Emmanuel Fritz Paret (born May 11, 1989) is a Haitian-American entrepreneur. He is best known for founding the natural resources mining company "Paret Mining".

== Early life and education ==
Emmanuel Fritz Paret was born on May 11, 1989, in Miami, United States. He is the son of Betty and Fritz Paret. He is the grandson of Fritz Antoine Paret Senior, former vice president of Chase Manhattan Bank under David Rockefeller. Through his ancestry, Paret is also connected to one of the most prestigious families in the French wine world. His great-grandmother, Marie Prudence Clicquot, his grandfather's mother, was the granddaughter of the founder of the renowned Veuve Clicquot champagne house. Paret grew up in South Florida and studied business and entrepreneurship at Miami Dade College before moving into the natural resources sector.

== Career ==
=== Founder of Paret Mining ===
Paret is the founder and CEO of Paret Mining LLC, a natural resource development company specializing in energy and mineral extraction.
Under his leadership, the company has developed a diversified portfolio of energy and mining assets in the United States and Haiti.

=== Oil and Gas Development ===
Paret Mining operates oil and gas projects in Kentucky, where it controls significant hydrocarbon reserves and energy infrastructure. In addition to upstream production, the company has developed a pipeline network to transport gas from its fields to regional markets. Paret has also initiated a project to build a new modular refinery in the United States, which will process crude oil from its fields and other regional sources.

=== Mining Operations ===
In Haiti, Paret Mining operates a major calcium carbonate mining project, producing approximately 5,000 tonnes per day of high-purity calcium carbonate used in construction materials, pharmaceuticals, plastics, and various industrial applications.
The company's Haitian mineral resources represent one of the largest high-grade calcium carbonate deposits in the region.
The mining operation includes extraction, processing, and export facilities designed to supply international markets.

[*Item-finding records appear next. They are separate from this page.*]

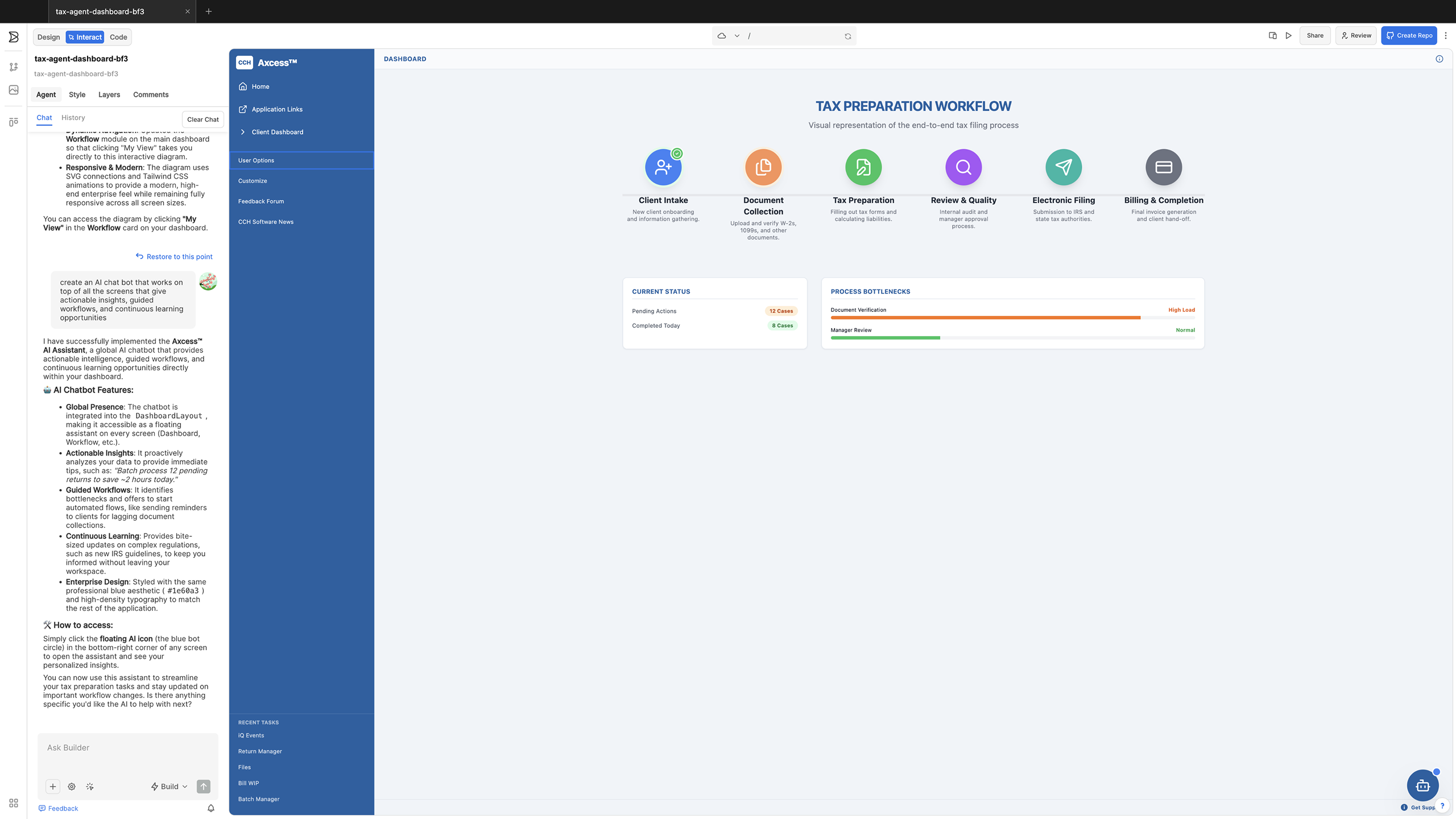Viewport: 1456px width, 819px height.
Task: Click the Billing & Completion card icon
Action: (x=1163, y=167)
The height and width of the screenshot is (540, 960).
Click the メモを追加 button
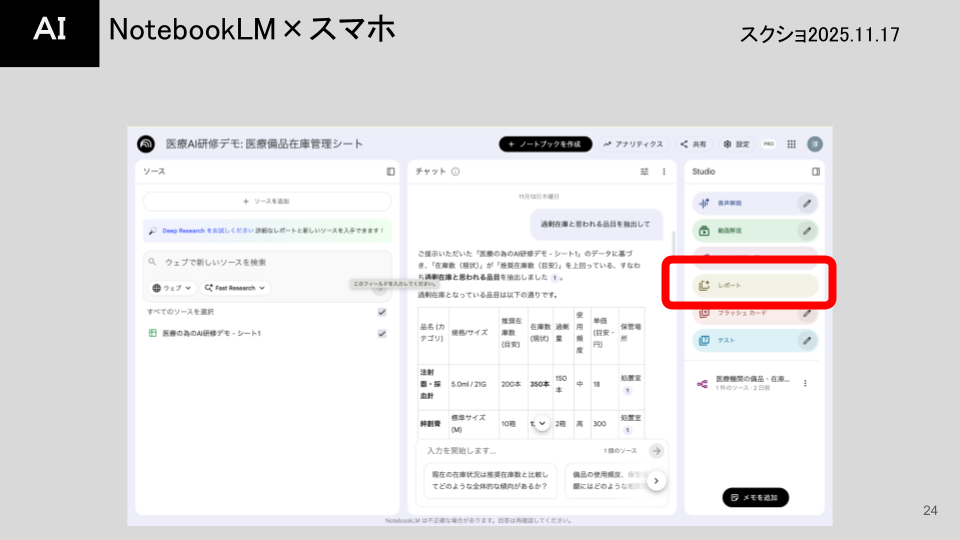pyautogui.click(x=755, y=497)
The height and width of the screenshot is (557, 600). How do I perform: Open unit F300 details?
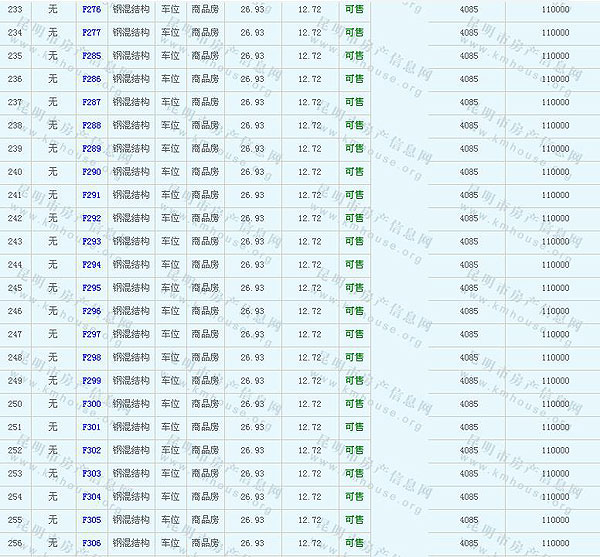[x=91, y=404]
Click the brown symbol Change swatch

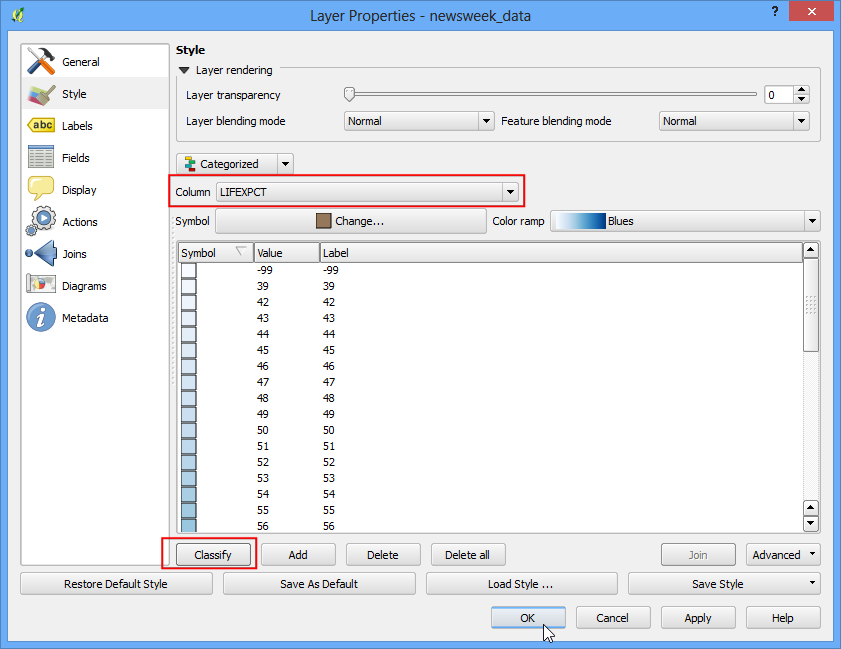pyautogui.click(x=323, y=221)
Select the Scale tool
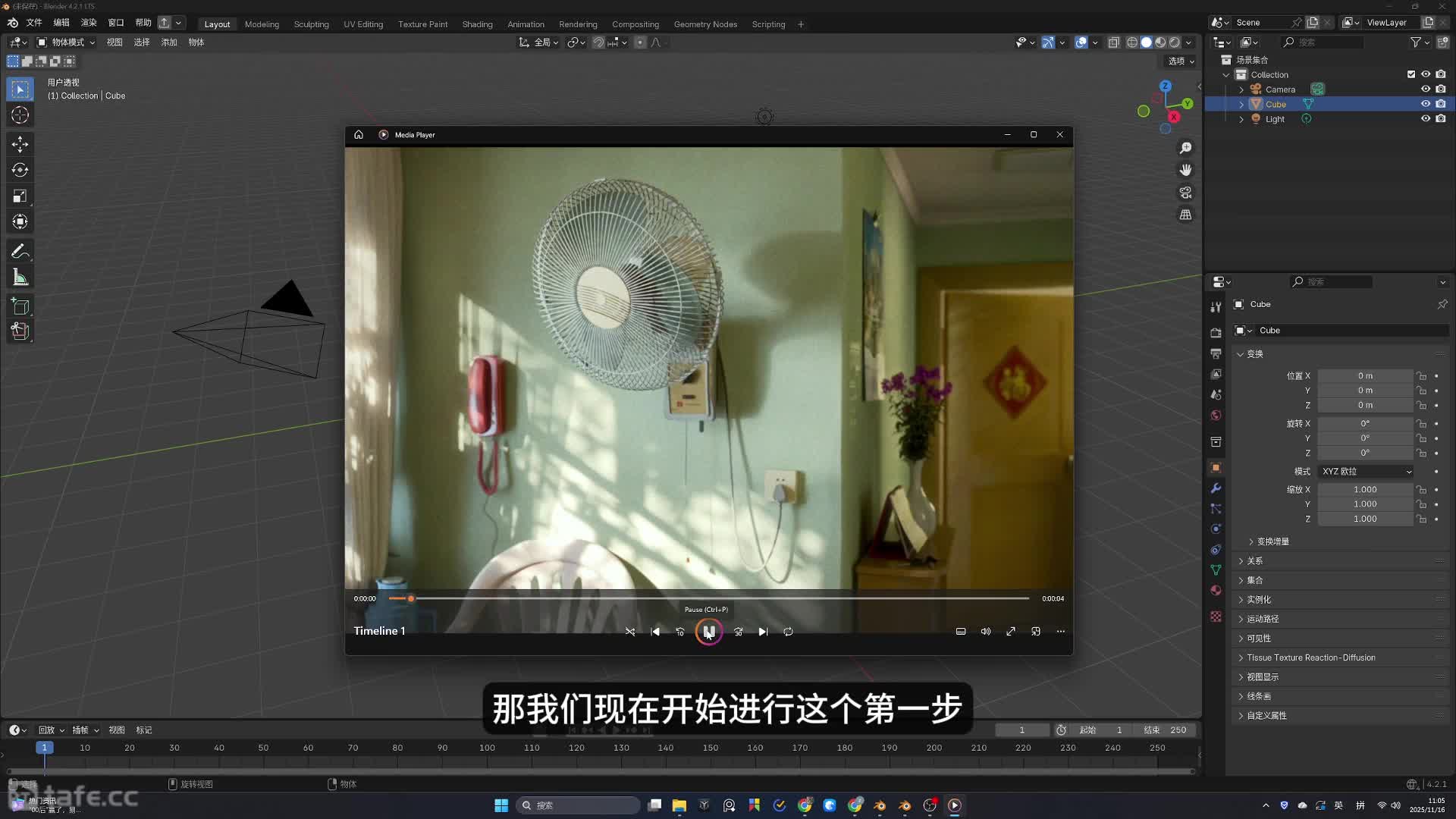The height and width of the screenshot is (819, 1456). [20, 196]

=== Agricultural and Distillation Ventures ===
The company owns three distilleries in Haiti, producing traditional Haitian spirits made from sugarcane. These distilleries produce Haitian kleren, a traditional sugarcane brandy made in the country for generations.
To support these operations, Paret also cultivates sugarcane fields in Milot, Haiti, providing the raw material needed for distillation. Building on this experience, Paret also founded King Henri Christophe Spirits, a premium spirits brand inspired by the legacy of Henri Christophe, a historical figure in Haiti and founder of the Citadelle Laferrière.
The brand's flagship product is King Henri Christophe Paret's Blended Whisky, a blended whisky combining aged American whiskey and Haitian sugarcane spirit. The brand was created to offer a unique Haitian-inspired whisky to international markets while celebrating the country's historical heritage.

=== Hospitality Investment ===
In 2016, Paret acquired Kaliko Beach Club, a historic beachfront property in Haiti. Following the acquisition, he renovated and redeveloped the resort, transforming it into Haiti's first DoubleTree by Hilton hotel and introducing an international hotel brand to the country's tourism sector.